## TASK PROMPT
Only the lines from the one containing "Image resolution: width=798" to the end of the listing below should be returned, exactly as written and without pictures.

- Opening Delimiter -

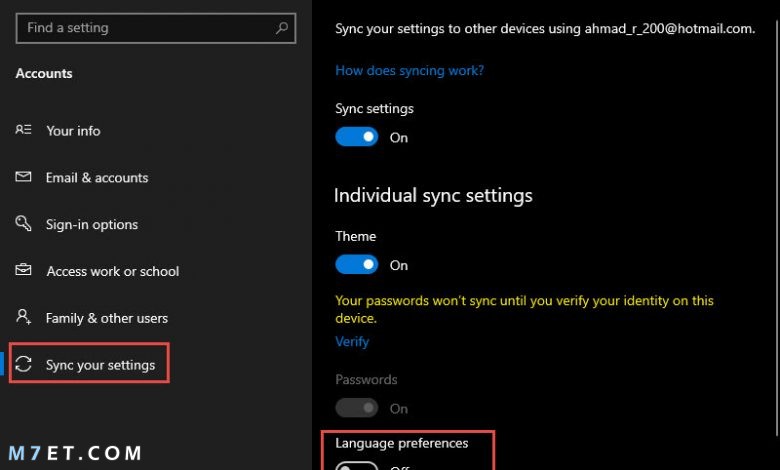
Task: Click the person-plus icon for Family & other users
Action: (x=23, y=317)
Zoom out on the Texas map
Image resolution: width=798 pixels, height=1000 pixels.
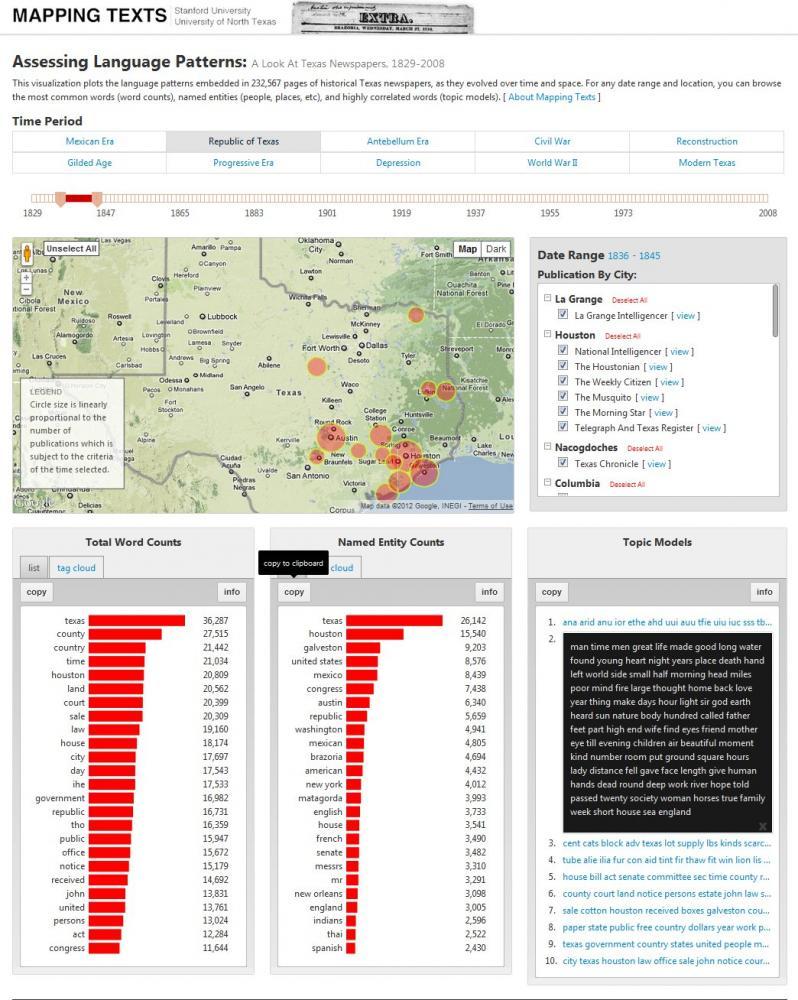[27, 290]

- Closing Delimiter -

## TASK RESPONSE
Image resolution: width=798 pixels, height=1000 pixels.
[27, 290]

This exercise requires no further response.